Stated goal 1:
Return, verbatim, the entries starting with the line that contains "Viewport: 821px width, 576px height." and going on through the line that contains "Action: point(50,584)", both included.

**** Extract

Then, the naive estimator ${\hat{β}}_{N} = {({\hat{β}}_{N, 0}, {\hat{β}}_{N, X}^{'}, {\hat{β}}_{N, Z}^{'})}^{'}$ is obtained by solving equation (3) and Λ₀(t) can be estimated by ${\hat{Λ}}_{0}^{N} (t) = \hat{Φ} (t) exp ({\hat{β}}_{N, 0})$ . Due to the measurement errors, it can be shown that β̂_N does not converge to the true parameter $β = {(β_{0}, β_{X}^{'}, β_{Z}^{'})}^{'}$ . Based on (3), we develop a regression calibration method and a moment corrected method to adjust for the measurement errors in the following subsections.

3.1 Regression calibration approach

The regression calibration (RC) method is based on the assumption that the induced model of the response conditioning on (W̄,Z) can be well approximated by the underlying model, with X being replaced by the conditional mean ℰ (X | W̄,Z). The RC estimator is obtained by treating ℰ (X | W̄,Z) as the true covariate X in the standard estimating procedure (Carroll et al., 2006, Chapter 4). Although the RC method generally leads to inconsistent estimation in nonlinear models, it is still valuable, with the advantages of computational efficiency and limited bias under some conditions (Carroll et al., 2006, Prentice, 1982).

********
**** Entries

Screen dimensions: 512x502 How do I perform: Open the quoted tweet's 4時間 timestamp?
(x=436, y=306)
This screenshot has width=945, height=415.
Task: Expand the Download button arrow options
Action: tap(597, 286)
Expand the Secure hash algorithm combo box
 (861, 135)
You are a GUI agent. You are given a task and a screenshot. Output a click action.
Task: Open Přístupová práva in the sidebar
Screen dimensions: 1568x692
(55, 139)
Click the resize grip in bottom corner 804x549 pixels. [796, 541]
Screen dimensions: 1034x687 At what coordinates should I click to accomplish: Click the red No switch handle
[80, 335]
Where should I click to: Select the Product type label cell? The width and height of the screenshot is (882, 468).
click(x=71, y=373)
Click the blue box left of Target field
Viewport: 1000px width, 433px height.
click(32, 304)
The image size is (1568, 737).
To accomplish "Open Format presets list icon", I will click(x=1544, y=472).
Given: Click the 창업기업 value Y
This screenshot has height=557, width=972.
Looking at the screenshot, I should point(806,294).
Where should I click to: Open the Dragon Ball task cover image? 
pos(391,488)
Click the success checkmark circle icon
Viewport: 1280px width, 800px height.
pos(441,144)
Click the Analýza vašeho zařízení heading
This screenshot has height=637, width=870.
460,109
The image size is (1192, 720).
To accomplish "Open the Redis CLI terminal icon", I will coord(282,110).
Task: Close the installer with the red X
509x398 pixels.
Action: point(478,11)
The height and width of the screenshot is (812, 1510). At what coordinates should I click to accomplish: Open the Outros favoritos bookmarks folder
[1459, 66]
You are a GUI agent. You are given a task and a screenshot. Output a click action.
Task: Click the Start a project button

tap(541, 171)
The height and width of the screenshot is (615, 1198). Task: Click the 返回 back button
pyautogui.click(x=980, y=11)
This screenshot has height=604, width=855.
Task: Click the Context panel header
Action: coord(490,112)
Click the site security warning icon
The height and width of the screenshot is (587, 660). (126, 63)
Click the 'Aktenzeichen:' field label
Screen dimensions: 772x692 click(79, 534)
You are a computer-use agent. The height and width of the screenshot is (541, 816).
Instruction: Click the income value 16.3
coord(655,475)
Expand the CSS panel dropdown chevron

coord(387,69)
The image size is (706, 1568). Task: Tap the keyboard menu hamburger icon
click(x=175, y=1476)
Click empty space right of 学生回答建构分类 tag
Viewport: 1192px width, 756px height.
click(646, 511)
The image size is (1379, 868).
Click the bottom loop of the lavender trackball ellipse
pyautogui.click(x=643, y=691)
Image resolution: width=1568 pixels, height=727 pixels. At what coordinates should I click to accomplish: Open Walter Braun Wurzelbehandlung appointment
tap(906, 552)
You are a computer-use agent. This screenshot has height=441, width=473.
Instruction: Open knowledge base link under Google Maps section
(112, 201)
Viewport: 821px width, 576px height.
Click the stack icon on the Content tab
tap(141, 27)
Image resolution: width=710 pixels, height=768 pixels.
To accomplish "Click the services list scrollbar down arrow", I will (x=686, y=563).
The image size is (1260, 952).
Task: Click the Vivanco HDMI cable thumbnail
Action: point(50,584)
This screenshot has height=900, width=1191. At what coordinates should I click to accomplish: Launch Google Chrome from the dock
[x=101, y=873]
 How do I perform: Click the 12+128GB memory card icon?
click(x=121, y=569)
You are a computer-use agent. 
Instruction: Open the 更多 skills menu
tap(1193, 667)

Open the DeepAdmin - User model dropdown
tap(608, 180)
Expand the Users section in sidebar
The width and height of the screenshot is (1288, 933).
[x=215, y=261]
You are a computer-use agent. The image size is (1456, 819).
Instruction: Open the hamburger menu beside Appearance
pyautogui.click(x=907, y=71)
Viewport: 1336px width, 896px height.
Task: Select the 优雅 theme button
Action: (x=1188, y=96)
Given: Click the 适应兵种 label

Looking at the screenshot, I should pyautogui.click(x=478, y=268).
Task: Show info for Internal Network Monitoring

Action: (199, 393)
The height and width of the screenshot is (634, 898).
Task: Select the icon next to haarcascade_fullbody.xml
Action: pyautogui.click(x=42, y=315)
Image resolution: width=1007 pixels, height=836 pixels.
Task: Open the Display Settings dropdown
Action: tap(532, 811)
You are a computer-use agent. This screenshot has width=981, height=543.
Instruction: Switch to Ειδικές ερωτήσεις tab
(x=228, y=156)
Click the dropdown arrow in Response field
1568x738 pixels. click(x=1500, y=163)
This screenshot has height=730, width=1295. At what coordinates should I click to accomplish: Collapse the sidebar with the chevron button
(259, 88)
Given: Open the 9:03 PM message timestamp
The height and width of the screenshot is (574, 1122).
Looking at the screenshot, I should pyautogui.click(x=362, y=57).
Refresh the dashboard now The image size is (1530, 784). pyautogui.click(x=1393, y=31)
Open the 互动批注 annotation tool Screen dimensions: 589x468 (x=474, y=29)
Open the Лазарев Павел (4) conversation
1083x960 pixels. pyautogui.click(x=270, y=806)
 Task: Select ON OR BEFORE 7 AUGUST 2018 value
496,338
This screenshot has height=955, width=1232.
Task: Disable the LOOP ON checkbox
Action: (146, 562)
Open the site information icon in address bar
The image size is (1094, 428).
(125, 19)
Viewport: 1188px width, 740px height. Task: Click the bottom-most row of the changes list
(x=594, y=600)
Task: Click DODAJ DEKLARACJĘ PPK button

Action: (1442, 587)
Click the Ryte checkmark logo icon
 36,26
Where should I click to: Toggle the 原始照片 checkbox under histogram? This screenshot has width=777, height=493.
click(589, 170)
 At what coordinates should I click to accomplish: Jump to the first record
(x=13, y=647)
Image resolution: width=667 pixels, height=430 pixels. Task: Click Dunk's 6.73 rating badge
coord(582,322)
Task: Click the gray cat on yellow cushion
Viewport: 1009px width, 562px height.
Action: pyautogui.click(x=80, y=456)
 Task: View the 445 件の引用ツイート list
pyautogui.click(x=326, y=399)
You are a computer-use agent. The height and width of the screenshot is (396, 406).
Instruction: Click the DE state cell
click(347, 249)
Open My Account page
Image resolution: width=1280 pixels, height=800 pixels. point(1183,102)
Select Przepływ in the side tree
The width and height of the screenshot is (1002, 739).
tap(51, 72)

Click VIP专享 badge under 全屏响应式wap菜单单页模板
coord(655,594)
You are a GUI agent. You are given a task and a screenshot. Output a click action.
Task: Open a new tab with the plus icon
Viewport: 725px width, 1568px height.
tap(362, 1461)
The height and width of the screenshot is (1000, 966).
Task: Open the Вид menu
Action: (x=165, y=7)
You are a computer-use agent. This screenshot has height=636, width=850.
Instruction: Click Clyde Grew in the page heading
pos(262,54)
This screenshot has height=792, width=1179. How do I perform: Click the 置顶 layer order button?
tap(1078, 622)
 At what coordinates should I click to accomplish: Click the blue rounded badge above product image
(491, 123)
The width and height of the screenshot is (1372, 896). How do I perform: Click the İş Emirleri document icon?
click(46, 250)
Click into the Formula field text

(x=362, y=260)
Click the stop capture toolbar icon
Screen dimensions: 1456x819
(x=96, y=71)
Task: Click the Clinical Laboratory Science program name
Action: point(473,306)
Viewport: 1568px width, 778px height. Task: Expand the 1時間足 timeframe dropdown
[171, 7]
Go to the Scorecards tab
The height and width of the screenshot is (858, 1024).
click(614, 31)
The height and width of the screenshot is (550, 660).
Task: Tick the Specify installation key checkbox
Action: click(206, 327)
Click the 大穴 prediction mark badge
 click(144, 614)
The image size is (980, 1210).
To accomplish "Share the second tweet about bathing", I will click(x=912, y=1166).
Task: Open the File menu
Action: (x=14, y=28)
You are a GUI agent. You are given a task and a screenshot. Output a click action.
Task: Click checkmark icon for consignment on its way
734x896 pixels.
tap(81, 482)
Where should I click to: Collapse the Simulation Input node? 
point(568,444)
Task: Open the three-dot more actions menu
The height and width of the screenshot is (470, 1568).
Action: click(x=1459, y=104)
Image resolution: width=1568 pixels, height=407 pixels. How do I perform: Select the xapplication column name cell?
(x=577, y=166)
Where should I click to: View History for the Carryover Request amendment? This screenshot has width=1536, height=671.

********

Stated goal 2:
Answer these questions from the passage on measurement-error correction:
(a) What two methods does the passage say are developed to adjust for the measurement errors?
(b) In the regression calibration method, what quantity is treated as the true covariate X?
(c) What advantages of the regression calibration method does the passage name?

Response 1:
Viewport: 821px width, 576px height.
Click the stack icon on the Content tab
tap(141, 27)
Image resolution: width=710 pixels, height=768 pixels.
To accomplish "Click the services list scrollbar down arrow", I will (x=686, y=563).
The image size is (1260, 952).
Task: Click the Vivanco HDMI cable thumbnail
Action: point(50,584)

Response 2:
(a) A regression calibration method and a moment corrected method.
(b) The conditional mean ℰ(X | W̄,Z).
(c) Computational efficiency and limited bias under some conditions.